Al centro di questo coacervo di esperienze politiche, sociali e intellettuali ritroviamo i costituenti della tradizione libertaria. La controcultura degli anni Sessanta si configura infatti come uno dei più complessi esperimenti di liberazione individuale e collettiva del secolo. Le trasgressioni dei beat, degli hippy, degli psichedelici, dei cultori del libero amore, eccetera, lungi dall’essere semplice ritualizzazione apolitica delle forme di opposizione al sistema, si proponevano invece come una soluzione epocale dei problemi tipici non solo della società tardocapitalistica, ma di quella Weltanschauung occidentale imperniata sull’autoritarismo della ragion strumentale, sulla strategica (e artificiosa) distinzione postcartesiana tra soggetto e oggetto (uomo / natura, mente / corpo, eccetera), e infine sulla gestione precipuamente politica dei modelli di interazione. In altri termini, non è impossibile interpretare la controcultura americana come uno dei momenti più alti di strutturazione degli elementi della cultura libertaria: come molti hanno riconosciuto all’epoca, alcune dottrine e alcuni atteggiamenti intellettuali tipici dello stesso anarchismo – autonomia del sociale, democratizzazione radicale delle istituzioni e loro totale decentralizzazione, preminenza dell’individuo eccetera – sono alla base delle elaborazioni dei più noti esponenti del movimento. La diffusione delle droghe psichedeliche diventa, nella prospettiva di un Timothy Leary, un metodo per liberare gli individui dalle catene create dalla società, dallo stato, dal partito. La democrazia dei consigli di Cohn-Bendit si configura come l’attuazione del sogno anarchico di una società fondata sulla libera associazione dei singoli. Lo svelamento delle funzioni repressive delle istituzioni consolidate si unisce, nell’analisi di Ivan Illich, alla riscoperta di forme alternative di interazione e socializzazione. Per Alan Watts «la via dello Zen» indica uno dei percorsi possibili per una nuova (de)valutazione dei valori dominanti del capitalismo, mentre per Carlos Castaneda le forme di conoscenza associate alla tradizione razionalistica occidentale non esauriscono certamente le possibilità dell’uomo, ma anzi ne limitano artificiosamente la portata.
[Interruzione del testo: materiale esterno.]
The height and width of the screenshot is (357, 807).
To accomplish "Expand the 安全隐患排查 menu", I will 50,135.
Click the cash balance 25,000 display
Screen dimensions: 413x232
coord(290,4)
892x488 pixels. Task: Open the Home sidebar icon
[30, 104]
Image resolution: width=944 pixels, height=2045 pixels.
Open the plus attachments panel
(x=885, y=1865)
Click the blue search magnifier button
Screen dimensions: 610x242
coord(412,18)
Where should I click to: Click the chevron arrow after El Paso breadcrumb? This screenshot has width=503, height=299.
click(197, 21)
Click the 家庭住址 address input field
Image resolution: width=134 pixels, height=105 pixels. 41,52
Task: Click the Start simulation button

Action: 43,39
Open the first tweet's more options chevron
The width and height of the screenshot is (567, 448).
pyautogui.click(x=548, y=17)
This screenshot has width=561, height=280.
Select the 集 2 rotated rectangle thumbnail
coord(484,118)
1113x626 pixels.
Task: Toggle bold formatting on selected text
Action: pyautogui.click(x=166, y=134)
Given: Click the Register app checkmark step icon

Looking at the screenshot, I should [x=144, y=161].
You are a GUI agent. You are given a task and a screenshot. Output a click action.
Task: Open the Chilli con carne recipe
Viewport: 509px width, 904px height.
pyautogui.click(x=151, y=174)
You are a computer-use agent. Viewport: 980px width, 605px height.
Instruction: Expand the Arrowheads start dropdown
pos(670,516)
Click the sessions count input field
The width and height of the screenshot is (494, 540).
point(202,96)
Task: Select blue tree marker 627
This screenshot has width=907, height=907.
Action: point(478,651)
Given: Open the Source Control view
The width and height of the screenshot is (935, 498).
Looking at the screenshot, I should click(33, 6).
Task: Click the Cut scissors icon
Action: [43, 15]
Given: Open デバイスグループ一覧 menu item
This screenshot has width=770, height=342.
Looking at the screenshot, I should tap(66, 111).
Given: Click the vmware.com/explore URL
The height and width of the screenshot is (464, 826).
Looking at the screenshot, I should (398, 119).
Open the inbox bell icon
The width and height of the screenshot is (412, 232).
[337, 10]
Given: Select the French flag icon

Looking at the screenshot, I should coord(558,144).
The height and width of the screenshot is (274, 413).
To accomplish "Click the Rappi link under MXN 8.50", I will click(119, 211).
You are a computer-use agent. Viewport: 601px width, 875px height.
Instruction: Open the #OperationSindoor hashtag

Al di là delle elaborazioni dei «santoni» del movimento, nei tardi anni Sessanta gli «esperimenti pratici» si moltiplicarono, producendo una significativa costellazione dell’immaginario anarchico: comunitarismo, libero amore, decentralizzazione, ripudio dell’etica del lavoro, valorizzazione del principio del piacere…
Tuttavia, non sono certamente mancate ambiguità e contraddizioni, che hanno indubbiamente avuto un ruolo rilevante nella sconfitta della controcultura. Il riflusso nella politica è divenuto, sostanzialmente, subordinazione ai movimenti (studenteschi e non) di matrice marxista. Gli esponenti della controcultura non hanno mai saputo proporre un progetto realmente concreto, né si sono realmente confrontati con le questioni chiave (per esempio, l’organizzazione del lavoro in una società tardocapitalistica). Timothy Leary, per esempio, all’epoca non trovò di meglio che riproporre un ritorno alla società tribale, con tanto di famiglia patriarcale, sottomissione della donna, eliminazione dei «diversi» (con grande perplessità del suo amico Ginsberg, omosessuale dichiarato) e divisione del lavoro.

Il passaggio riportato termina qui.